Fantasia chez les ploucs
Après une semaine les passions nées du drame de Crépol sont un peu retombées et on peut essayer d'y voir plus clair. Si ce qu'on constate n'est pas très rassurant, c'est sans commune mesure avec ce que certains ont cru y voir : une expédition de jeunes des "quartiers" pour tuer, ou au moins molester, des "gwers", les prémices, en quelque sorte, de la guerre civile annoncée entre indigènes et allogènes, entre Islam et chrétienté, qui de "côte à côte" se retrouvent "face à face" pour reprendre le mot du défunt Gérard Collomb. L'enquête et les arrestations ont été rapides mais le gouvernement qui craignait un regain d'émeutes après celles qu'on vient de connaître a mis les prénoms des assaillants sous le boisseau dans un premier temps, maladresse qui n'a fait qu'accroître les soupçons.

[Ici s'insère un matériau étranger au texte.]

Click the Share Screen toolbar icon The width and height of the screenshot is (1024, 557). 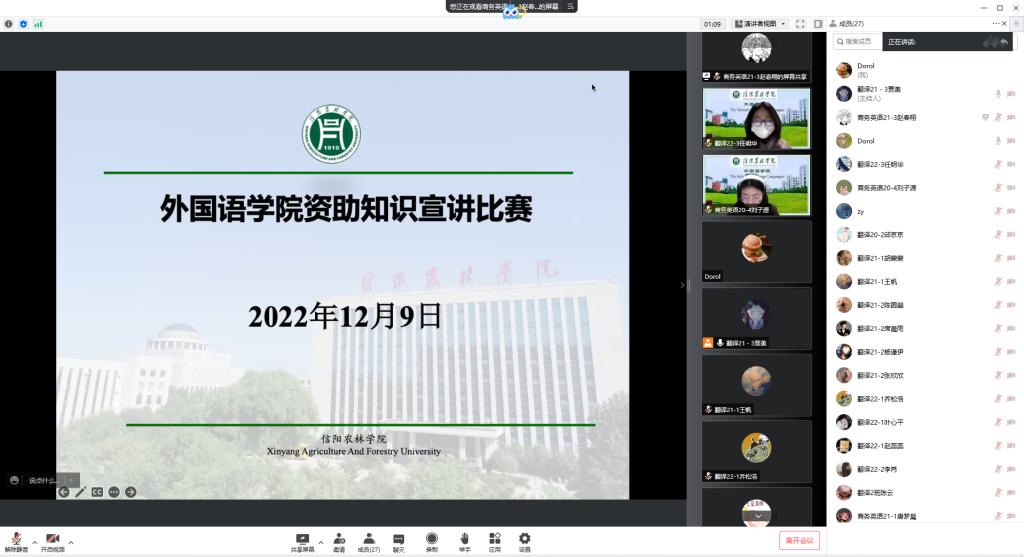pyautogui.click(x=302, y=541)
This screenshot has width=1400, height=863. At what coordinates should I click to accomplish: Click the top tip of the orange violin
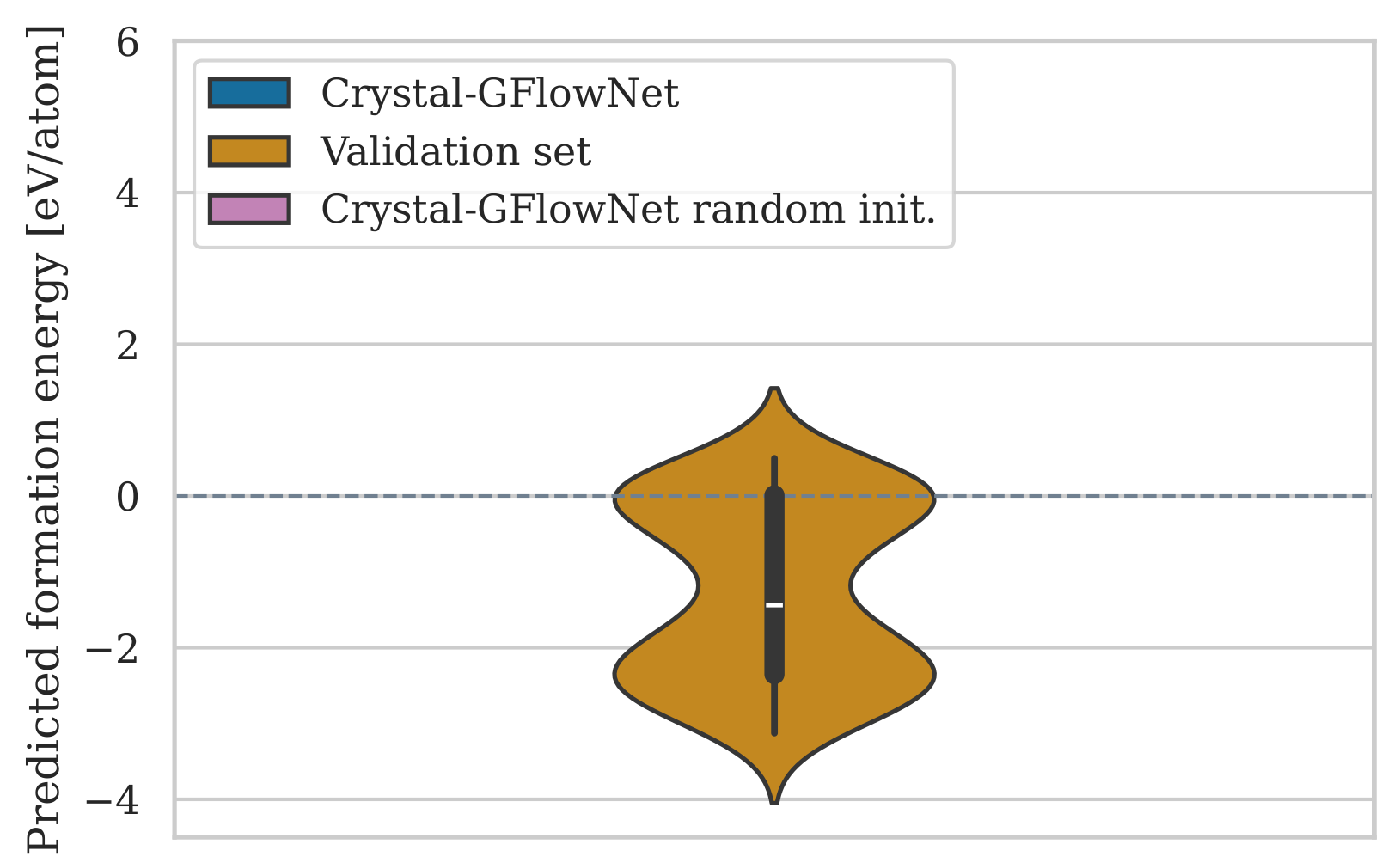tap(775, 391)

En fait il s'agit d'une toute bête bagarre comme il y en eut longtemps dans nos bals de campagne avant que ceux-ci ne disparaissent peu à peu, et celle-ci a dégénéré. Quelques jeunes des cités étaient déjà entrés dans la salle sans problème en quête de filles dont les privent dans leurs quartiers la morale islamique : pas question de s'attaquer aux "soeurs". On peut imaginer que leur insistance, leur drague un peu lourde, leur tchatche de citadins ont pu en importuner certaines. Il a suffi d'un incident pour mettre le feu aux poudres : un jeune rural a tiré les cheveux d'un "visiteur" en l'appelant "Chiquita". Que n'avait-il pas dit! Pour les jeunes Maghrébins qui passent leur temps en salle de sport, la virilité est la valeur suprême. Aussitôt insultes, bagarres, on sort pour mieux se battre quand soudain arrivent en renfort, peut-être convoqués par téléphone, deux voitures pleines de gars des cités qui entrent dans la foule à coups de pierres et de couteaux, injuriant les "Blancs" et les menaçant de mort selon certains témoins, puis ils s'enfuient, laissant derrière eux le jeune Thomas qui mourra dans l'ambulance.
Parce qu'un jeune plein de promesses est mort à 16 ans, l'émotion a été grande, mais ce fait divers a pris aussi une dimension nationale par les questions politiques et morales qu'il pose : immigration, cohabitation, racisme. Peut-on continuer à vivre et à "faire nation", pour reprendre une scie à la mode si les différentes communautés se regardent en chiens de faïence, défendent des valeurs incompatibles les unes avec les autres, ne fréquentent pas les mêmes endroits ? Je ne vois pas comment on pourrait se passer d'une politique d'assimilation qui passerait d'abord par l'école. Sinon ce sera la guerre de tous contre tous, les bandes contre les milices et au milieu Darmanin et ses successeurs qui compteront les points tandis que le mirliflore, ou celui qui viendra après, continuera à chanter "Tout va très bien, madame la marquise".